Hans-Peter Büttner zeigt mithilfe der „Cambridge-Cambridge-Kontroverse“ auf, dass "das Bedürfnis nach einer Rechtfertigungslehre des Kapitalismus so groß" ist, "daß wissenschaftliche Erkenntnisse nicht zur Kenntnis genommen werden dürfen". Anders als bei Riga geht es bei ihm nicht um die Kritik von Ideologien, sondern um die Kritik an praktischen Konzepten, die praktisch nicht greifen, infolgedessen sie sich gegen wissenschaftliche Kritik ideologisch abgrenzen müssen - und damit einen "sinnvollen Gebrauch des Kopfes" (Riga) ver-/behindern. 

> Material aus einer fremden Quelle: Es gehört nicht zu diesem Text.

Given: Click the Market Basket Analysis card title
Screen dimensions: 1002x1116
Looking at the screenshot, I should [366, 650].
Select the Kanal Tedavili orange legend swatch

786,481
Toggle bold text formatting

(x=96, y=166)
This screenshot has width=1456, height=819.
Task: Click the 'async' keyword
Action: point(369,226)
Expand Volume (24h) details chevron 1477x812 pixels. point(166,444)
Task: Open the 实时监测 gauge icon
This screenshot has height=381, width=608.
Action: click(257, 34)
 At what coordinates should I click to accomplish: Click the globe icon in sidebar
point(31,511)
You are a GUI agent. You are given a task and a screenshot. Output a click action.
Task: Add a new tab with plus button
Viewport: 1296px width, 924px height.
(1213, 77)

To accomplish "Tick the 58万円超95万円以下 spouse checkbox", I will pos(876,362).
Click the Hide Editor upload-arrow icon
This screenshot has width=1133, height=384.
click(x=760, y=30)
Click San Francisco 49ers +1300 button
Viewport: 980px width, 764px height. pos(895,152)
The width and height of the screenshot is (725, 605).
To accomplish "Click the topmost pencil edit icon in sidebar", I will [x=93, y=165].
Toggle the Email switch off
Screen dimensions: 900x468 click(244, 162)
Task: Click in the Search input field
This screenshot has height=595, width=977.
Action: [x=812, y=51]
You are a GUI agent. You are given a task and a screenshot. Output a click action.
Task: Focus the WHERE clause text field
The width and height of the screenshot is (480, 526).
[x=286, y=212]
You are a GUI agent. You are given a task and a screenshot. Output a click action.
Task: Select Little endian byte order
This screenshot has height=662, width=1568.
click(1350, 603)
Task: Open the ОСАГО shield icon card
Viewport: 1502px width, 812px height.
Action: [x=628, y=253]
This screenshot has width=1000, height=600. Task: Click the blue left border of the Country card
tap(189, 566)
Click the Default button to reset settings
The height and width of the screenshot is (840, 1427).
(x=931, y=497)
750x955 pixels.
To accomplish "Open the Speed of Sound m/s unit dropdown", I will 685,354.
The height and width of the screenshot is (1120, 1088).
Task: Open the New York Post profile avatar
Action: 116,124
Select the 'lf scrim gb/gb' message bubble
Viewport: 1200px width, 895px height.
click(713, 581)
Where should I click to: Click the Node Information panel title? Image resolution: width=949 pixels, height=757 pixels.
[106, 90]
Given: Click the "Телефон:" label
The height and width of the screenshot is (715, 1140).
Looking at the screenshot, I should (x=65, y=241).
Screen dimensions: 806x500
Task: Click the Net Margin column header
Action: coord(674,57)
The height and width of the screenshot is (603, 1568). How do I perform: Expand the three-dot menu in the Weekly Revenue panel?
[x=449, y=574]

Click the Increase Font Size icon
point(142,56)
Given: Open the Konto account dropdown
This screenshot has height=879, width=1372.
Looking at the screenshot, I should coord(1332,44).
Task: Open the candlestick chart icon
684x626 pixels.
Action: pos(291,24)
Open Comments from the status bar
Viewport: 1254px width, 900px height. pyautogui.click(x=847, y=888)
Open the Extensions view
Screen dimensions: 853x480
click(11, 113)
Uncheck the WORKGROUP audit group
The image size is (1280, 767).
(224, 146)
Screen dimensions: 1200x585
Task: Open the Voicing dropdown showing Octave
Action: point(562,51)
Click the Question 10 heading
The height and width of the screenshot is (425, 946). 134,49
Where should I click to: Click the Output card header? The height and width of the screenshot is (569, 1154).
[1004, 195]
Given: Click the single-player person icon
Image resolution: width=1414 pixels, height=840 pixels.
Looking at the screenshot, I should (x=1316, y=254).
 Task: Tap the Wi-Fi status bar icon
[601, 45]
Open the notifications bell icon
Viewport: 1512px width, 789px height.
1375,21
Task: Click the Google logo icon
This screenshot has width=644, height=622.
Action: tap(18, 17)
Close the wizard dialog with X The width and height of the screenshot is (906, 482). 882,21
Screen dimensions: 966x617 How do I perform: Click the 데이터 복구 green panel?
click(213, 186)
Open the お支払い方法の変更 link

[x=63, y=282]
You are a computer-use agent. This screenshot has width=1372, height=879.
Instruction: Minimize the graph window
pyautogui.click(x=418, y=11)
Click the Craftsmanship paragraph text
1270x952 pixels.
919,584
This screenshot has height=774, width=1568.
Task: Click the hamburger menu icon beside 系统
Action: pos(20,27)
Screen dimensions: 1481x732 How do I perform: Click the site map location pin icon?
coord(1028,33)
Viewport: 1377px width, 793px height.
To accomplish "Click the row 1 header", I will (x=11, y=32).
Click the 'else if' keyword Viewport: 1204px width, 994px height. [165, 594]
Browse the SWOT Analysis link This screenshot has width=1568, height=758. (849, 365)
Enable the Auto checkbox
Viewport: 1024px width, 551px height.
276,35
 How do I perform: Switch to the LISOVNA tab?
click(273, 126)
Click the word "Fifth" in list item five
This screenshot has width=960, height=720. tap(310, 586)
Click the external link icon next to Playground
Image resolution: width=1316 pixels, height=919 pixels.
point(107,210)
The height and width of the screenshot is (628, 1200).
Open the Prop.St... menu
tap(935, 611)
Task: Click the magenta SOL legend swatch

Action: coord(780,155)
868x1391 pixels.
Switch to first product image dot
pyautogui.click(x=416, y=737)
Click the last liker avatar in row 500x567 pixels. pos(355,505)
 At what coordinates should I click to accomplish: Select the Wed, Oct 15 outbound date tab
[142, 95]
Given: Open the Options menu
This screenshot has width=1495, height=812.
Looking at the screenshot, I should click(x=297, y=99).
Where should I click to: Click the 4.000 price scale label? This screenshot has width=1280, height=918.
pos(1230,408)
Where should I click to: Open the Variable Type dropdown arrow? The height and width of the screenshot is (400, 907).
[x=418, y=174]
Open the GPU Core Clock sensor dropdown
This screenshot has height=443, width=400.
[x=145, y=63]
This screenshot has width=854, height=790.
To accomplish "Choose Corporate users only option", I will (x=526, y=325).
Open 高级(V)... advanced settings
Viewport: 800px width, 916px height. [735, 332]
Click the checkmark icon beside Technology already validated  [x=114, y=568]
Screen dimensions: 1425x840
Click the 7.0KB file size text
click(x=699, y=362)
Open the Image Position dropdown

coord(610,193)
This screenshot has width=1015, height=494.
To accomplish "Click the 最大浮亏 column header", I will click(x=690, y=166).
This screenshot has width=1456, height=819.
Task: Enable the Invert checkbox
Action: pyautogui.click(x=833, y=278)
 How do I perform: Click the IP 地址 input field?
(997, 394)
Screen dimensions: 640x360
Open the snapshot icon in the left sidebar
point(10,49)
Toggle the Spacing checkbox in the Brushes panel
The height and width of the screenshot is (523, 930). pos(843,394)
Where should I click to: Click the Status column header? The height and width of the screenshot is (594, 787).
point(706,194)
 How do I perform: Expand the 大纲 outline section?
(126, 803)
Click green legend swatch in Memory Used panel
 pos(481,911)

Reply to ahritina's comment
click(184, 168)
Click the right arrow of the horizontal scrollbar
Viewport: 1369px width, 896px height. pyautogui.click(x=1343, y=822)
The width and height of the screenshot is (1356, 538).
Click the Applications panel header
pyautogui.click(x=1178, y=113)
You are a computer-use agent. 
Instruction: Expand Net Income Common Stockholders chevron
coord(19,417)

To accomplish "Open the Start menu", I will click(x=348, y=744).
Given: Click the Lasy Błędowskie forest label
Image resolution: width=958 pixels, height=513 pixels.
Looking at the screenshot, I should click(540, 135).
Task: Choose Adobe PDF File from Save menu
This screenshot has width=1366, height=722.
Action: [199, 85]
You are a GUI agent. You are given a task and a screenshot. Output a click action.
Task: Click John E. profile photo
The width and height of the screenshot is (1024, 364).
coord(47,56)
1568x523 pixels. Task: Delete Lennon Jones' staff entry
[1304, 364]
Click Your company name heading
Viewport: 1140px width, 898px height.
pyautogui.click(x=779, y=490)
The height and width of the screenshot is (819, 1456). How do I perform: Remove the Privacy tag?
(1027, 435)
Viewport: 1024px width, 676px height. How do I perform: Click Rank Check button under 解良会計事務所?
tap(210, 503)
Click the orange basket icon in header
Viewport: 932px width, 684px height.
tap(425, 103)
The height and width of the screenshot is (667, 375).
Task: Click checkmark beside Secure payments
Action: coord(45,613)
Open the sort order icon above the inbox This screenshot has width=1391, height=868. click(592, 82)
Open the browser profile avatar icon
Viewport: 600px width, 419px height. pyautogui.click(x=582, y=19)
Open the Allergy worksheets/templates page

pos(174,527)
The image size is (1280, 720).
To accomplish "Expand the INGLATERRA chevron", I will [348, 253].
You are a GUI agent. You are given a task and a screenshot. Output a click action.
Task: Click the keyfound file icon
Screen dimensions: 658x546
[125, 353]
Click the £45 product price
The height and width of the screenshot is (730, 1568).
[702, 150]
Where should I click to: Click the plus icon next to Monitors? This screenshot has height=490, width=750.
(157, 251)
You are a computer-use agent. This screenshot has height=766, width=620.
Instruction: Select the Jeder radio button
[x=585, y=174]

Robert Schlosser registriert ein Verstummen der Kritik am Privateigentum sowohl unter Bewegungsozialisten - und formuliert damit unausgesprochen eine Kritik an der WASG  & Linkspartei - als auch unter so genannten Theoretikern. Damit legt er den Finger in die Wunde linker Politik, die heute immer noch ohne eine zureichende theoretische Fundierung daher kommt. Oder anders. Setzt Robert Schlosser die Akzente richtig, wenn er gegen dieses Verstummen fordert:  "die Herausarbeitung der nötigen Klarheit in der Kritik des Kapitals" und " die nötige Verständigung über jene kurzfristigen und langfristigen Ziele sozialer Befreiung, die sich realistischer Weise aus den objektiven Verhältnissen ergeben"? Stellungnahmen sind ausdrücklich erbeten!

Und last not least ein Hinweis zur Spiegelung des Bologna-Textes "Arbeiter, Maschinen, Migration, Kultur". Eigentlich gehörte dieser Text - wendet mensch hier strikt die Veröffentlichungskriterien des Gossweiler-Textes an -  in die Doku-Rubrik. Bologna hegt und pflegt in seinem Artikel ein klassisches Missverständnis des politischen Marxismus, nämlich zu meinen, dass Parteilichkeit und Interessengebundenheit von Wissenschaftlern direkte Auswirkungen auf den Gebrauchswert ihrer Wissenschaft haben. Daher in Umkehrung dessen seine Forderungen nach einer "militanten Geschichtswissenschaft" an der Seite des Proletariats und denklogischer Weise die Verkürzung des Marxismus aus eine Soziologie, in der "die Verbindung zwischen Arbeiter und Maschine eine der grundlegenden Beziehungen" darstellt. So will Sergio Bologna die "Krise des Marxismus" des Marxismus überwinden und merkt gar nicht, dass sein Marxismusverständnis die Krise des Marxismus ist.